Mencari sedekah tanpa menghirukan keselamatan tapi mereka tetap bahagia. Aku merasa, masa kalah sama mereka, yang masih bahagia dalam himpitan hidup, sedangkan aku menjalani perpisahan walaupun belum benar-benar berpisah saja sedih, No.............I must stop  ( smile don’t cry).
Jam menunjukan pukul 10.00. sebenarnya aku ingin sekali mencicipi kopi buatan pedagang yang ada di kapal ini, dingin-dingin sepertinya enak dan segar jika minum yang panas-panas. Tetapi kuurungkan niatku, jika melihat harga secangkir kopi.
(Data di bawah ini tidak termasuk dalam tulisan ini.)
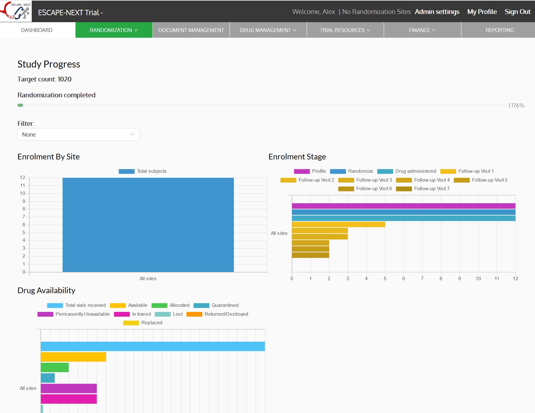Open Admin settings link
The height and width of the screenshot is (413, 535).
pyautogui.click(x=437, y=12)
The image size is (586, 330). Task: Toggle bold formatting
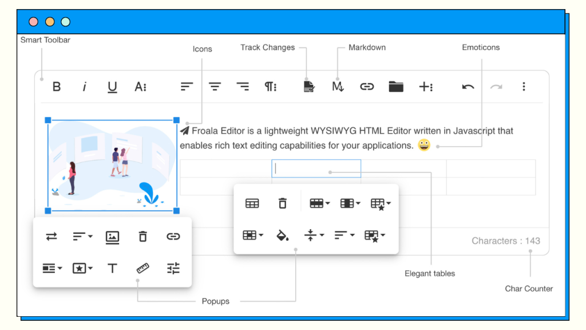click(57, 87)
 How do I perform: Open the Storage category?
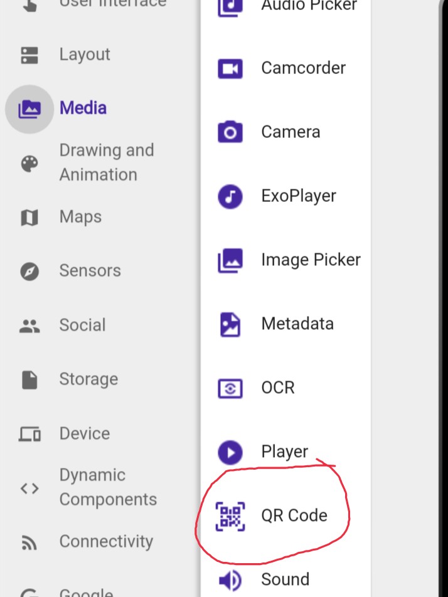point(88,379)
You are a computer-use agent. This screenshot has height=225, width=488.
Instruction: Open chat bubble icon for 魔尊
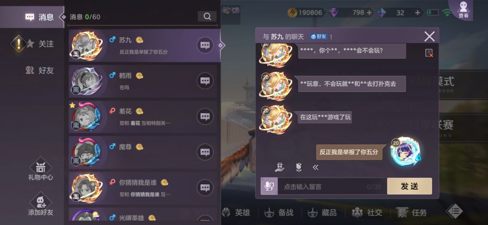tap(205, 152)
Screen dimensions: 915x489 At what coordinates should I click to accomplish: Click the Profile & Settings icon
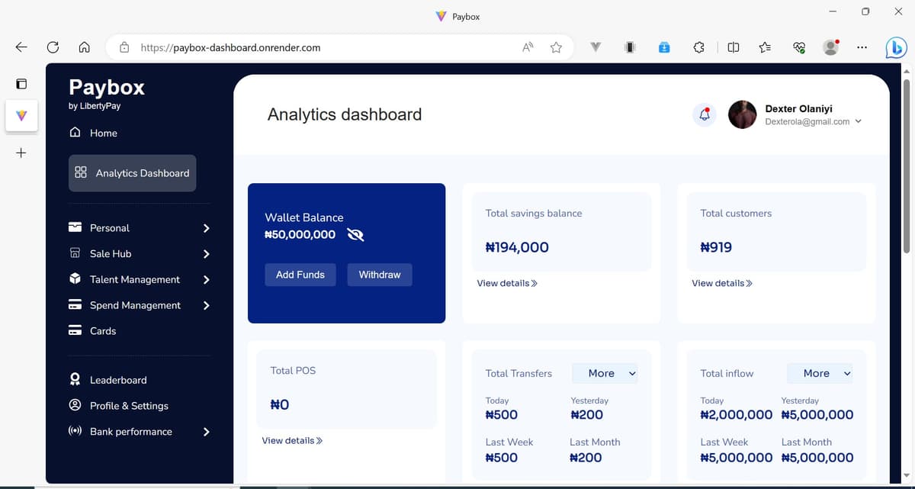tap(75, 405)
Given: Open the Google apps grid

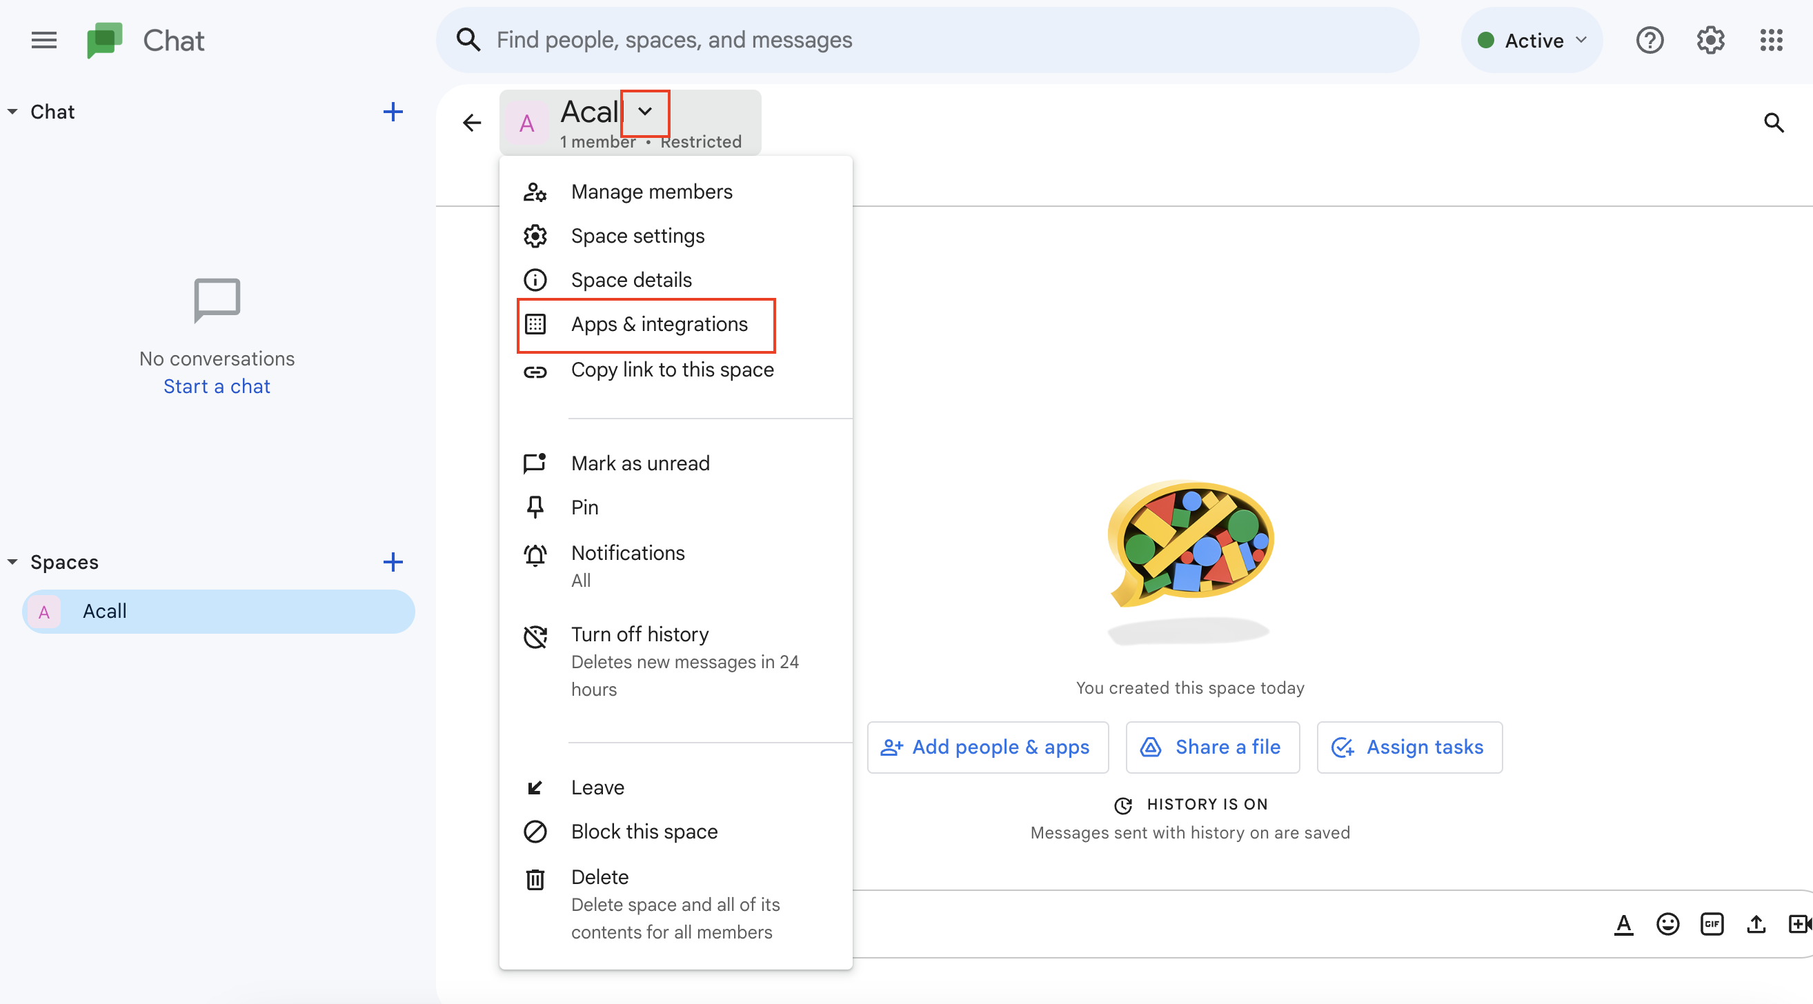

Harganya melampau batas yang kupikirkan, yaitu Rp 6.000 per gelas kecil. Daripada membuang-buang uang, segera saja aku tidur lelah sekali rasanya.
Krrriiingggg.......message masuk.
Segera kubuka sms itu, aku ingin tau gerangan siapa yang mengantarkan sms sepagi ini.
From: ana
Good morning friend
           Ternyata Ana yang menbangunkanku dan segera saja kubalas sms darinya.
Pagi ini tanggal 28 Juni 2012, aku berjanji untuk membuka lembaran baru hidup yang baru dengan penuh kebahagiaan. Kulihat papan penunjuk arah mobil segera memasuki wilayah Purbalingga, dalam benakku seperti apa sih kota ini.
“Segera sampai tempat budhe, siap-siaplah” kata bapak mengingatkan ku.
Huft....budhe I’m coming. Kata-kata itulah yang bisa kuucapkan karena aku sungguh merasa bahagia.